(Stored records)

*** Block opens ***

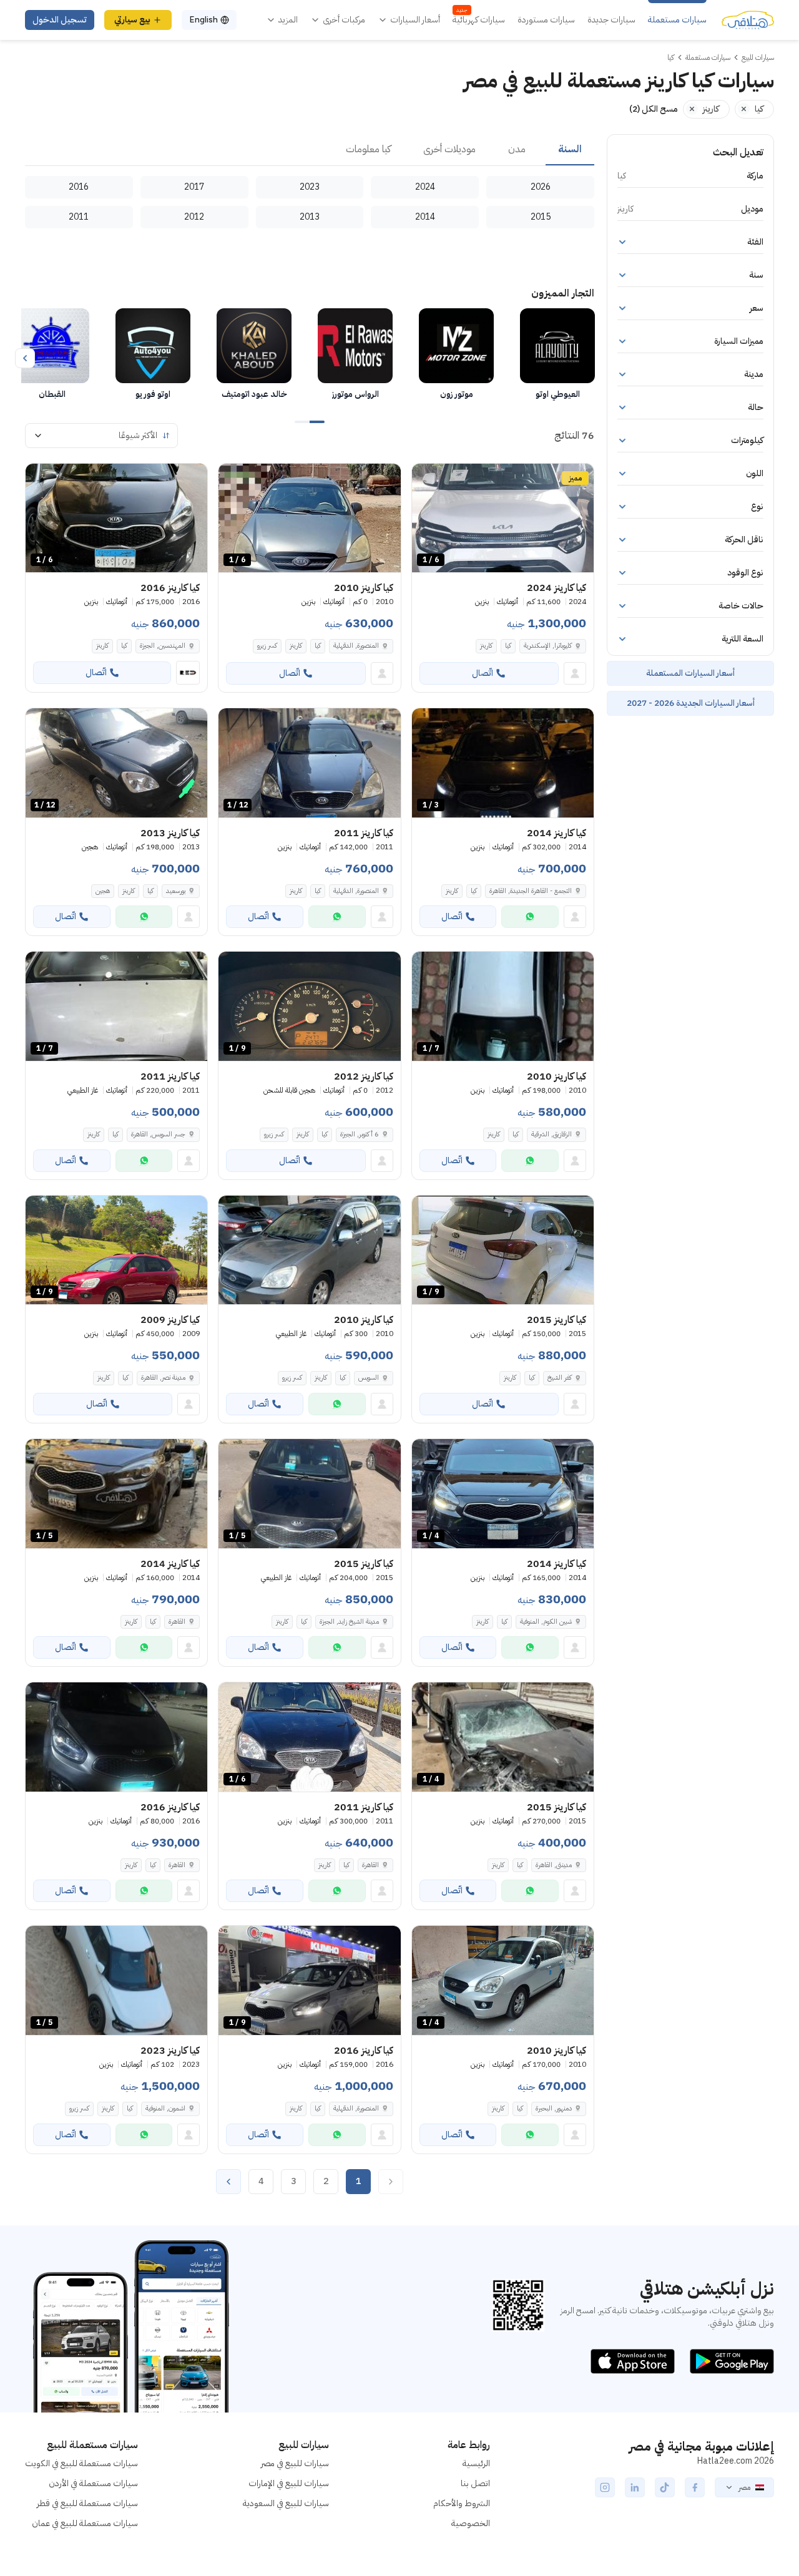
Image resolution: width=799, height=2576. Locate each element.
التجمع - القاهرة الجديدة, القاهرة (530, 891)
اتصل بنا (475, 2483)
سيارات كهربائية (479, 20)
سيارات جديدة (611, 20)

*** Block closes ***

◆ **Work required**
Please repeat, exactly and only, the lines from the one containing "التجمع - القاهرة الجديدة, القاهرة (530, 891)" through the last line of the records, both included.

◆ **Task output**
التجمع - القاهرة الجديدة, القاهرة (530, 891)
اتصل بنا (475, 2483)
سيارات كهربائية (479, 20)
سيارات جديدة (611, 20)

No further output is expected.